#### WRITTEN TASKS:
A) Reproduce a portion of the 3D editing passage below, beginning at the words "Recognizing that both" and stopping after "text-guided 3D editing.".
B) According to the 3D editing passage below, which multimodal model evaluates and filters the generated assets?

#### PAGE TEXT:
Supplementary Material

Overview

In this supplementary material, we provide additional details and experimental results for the main paper, including:

•

Further details of our Edit3D-Verse dataset Appendix A and BVE Appendix B;
•

Additional experimental results on 3D editing and comparison with training-free methods.
•

A discussion of the limitations of our work and future works.

Appendix A Details of Our Dataset Construction

Recognizing that both the scale and quality of training data are pivotal for scaling up generative models, we meticulously curated a large-scale, high-fidelity 3D editing dataset derived from existing open-source 3D repositories, as shown in Fig. 10 and Fig. 11. Furthermore, we leverage the state-of-the-art multimodal model, Gemma, to rigorously evaluate and filter the generated assets. This step is crucial to ensure that the retained 3D assets not only possess high visual quality but also strictly adhere to the given editing instructions. Consequently, this strategy significantly enhances the accuracy and controllability of text-guided 3D editing.

#### DATA ENTRIES:
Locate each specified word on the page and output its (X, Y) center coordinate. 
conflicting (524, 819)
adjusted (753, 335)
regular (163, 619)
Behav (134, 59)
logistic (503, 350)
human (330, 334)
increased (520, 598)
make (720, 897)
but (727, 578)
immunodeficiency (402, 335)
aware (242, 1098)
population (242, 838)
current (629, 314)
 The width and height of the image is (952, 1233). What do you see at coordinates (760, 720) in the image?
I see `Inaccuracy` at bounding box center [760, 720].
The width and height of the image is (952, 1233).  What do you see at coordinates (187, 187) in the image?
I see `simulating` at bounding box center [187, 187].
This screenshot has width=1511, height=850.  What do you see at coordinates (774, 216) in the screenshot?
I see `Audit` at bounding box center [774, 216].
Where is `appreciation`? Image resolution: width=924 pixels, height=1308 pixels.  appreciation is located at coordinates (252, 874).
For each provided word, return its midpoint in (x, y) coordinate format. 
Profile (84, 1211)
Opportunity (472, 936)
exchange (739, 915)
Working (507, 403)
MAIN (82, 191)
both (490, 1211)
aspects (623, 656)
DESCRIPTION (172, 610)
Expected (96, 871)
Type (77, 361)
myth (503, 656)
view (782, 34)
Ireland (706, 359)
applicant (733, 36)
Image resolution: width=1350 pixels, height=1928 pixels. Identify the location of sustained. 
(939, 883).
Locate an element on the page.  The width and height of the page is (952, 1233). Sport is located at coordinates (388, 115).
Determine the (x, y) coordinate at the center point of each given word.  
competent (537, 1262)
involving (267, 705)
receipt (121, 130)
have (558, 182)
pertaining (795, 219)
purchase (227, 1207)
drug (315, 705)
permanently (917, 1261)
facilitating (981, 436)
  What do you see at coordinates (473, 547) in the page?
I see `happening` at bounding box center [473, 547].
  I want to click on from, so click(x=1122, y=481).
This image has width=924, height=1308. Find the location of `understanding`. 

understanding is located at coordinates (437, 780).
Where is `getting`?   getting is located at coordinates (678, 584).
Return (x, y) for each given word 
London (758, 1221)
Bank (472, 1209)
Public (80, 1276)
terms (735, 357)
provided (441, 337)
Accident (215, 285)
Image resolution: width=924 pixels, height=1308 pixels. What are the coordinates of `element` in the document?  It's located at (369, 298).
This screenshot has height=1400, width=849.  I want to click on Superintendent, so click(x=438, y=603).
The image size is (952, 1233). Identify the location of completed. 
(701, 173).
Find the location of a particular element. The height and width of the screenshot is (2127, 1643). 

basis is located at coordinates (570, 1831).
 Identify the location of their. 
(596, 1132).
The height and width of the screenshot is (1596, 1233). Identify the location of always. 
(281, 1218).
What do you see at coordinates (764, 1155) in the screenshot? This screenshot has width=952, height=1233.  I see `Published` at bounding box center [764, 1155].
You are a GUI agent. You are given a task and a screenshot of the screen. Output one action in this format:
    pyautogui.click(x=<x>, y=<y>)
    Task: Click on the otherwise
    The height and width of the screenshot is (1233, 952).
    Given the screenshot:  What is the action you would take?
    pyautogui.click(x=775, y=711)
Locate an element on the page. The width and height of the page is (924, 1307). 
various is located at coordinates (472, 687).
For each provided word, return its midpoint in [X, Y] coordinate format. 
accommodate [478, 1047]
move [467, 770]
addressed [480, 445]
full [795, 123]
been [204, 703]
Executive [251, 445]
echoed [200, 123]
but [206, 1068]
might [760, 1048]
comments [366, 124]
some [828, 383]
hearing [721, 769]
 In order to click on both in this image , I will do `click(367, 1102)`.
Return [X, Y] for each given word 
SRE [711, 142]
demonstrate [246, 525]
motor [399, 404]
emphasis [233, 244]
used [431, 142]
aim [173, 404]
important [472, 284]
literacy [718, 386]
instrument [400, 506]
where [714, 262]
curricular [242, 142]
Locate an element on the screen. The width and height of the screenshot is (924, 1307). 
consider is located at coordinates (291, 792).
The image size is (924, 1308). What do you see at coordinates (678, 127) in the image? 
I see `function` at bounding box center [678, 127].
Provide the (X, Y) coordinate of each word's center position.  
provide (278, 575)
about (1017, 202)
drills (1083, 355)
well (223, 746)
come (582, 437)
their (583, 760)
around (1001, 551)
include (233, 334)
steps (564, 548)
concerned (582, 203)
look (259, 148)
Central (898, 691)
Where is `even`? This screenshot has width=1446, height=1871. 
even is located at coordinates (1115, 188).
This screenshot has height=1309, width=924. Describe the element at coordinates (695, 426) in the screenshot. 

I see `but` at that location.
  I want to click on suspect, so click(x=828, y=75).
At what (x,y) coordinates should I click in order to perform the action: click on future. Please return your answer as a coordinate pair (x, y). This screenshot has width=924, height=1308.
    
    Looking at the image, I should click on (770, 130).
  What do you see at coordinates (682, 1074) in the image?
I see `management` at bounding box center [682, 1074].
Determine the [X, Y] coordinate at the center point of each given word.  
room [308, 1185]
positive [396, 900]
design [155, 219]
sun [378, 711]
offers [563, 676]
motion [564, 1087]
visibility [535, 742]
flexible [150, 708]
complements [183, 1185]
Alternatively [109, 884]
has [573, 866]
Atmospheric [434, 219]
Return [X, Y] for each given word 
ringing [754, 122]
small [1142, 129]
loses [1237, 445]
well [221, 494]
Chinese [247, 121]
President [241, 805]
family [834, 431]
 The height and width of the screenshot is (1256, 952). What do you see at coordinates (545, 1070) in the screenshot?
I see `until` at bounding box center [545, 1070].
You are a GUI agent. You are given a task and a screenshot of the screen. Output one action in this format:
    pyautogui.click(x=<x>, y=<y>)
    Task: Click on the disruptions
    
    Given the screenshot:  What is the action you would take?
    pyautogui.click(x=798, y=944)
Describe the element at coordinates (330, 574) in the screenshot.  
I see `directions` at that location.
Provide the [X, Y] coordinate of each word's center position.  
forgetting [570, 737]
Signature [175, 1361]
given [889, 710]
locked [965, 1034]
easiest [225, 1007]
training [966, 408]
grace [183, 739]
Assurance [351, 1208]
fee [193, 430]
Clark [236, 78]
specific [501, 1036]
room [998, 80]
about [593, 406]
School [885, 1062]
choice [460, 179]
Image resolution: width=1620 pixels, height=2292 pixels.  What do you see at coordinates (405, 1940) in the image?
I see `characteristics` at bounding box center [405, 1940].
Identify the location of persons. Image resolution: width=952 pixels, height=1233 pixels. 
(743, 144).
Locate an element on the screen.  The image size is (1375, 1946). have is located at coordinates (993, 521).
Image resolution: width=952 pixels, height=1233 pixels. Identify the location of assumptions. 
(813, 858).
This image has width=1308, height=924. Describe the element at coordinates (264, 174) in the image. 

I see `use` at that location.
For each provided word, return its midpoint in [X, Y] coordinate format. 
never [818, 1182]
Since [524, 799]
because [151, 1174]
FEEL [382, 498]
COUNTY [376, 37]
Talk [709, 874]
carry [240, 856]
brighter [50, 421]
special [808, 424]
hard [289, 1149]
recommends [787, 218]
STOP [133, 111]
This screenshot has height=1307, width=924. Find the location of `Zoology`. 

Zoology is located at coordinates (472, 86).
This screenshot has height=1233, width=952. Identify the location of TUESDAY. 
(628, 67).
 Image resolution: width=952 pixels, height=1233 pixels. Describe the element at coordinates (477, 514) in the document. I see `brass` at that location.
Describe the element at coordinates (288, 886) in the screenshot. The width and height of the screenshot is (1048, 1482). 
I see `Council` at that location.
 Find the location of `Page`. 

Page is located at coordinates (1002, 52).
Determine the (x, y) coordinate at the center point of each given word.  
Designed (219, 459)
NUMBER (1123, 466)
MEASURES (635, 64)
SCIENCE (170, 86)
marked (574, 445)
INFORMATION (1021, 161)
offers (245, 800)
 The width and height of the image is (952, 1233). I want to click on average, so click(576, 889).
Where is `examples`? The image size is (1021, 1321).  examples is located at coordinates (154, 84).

#### THE ANSWERS:
A)
Recognizing that both the scale and quality of training data are pivotal for scaling up generative models, we meticulously curated a large-scale, high-fidelity 3D editing dataset derived from existing open-source 3D repositories, as shown in Fig. 10 and Fig. 11. Furthermore, we leverage the state-of-the-art multimodal model, Gemma, to rigorously evaluate and filter the generated assets. This step is crucial to ensure that the retained 3D assets not only possess high visual quality but also strictly adhere to the given editing instructions. Consequently, this strategy significantly enhances the accuracy and controllability of text-guided 3D editing.

B) Gemma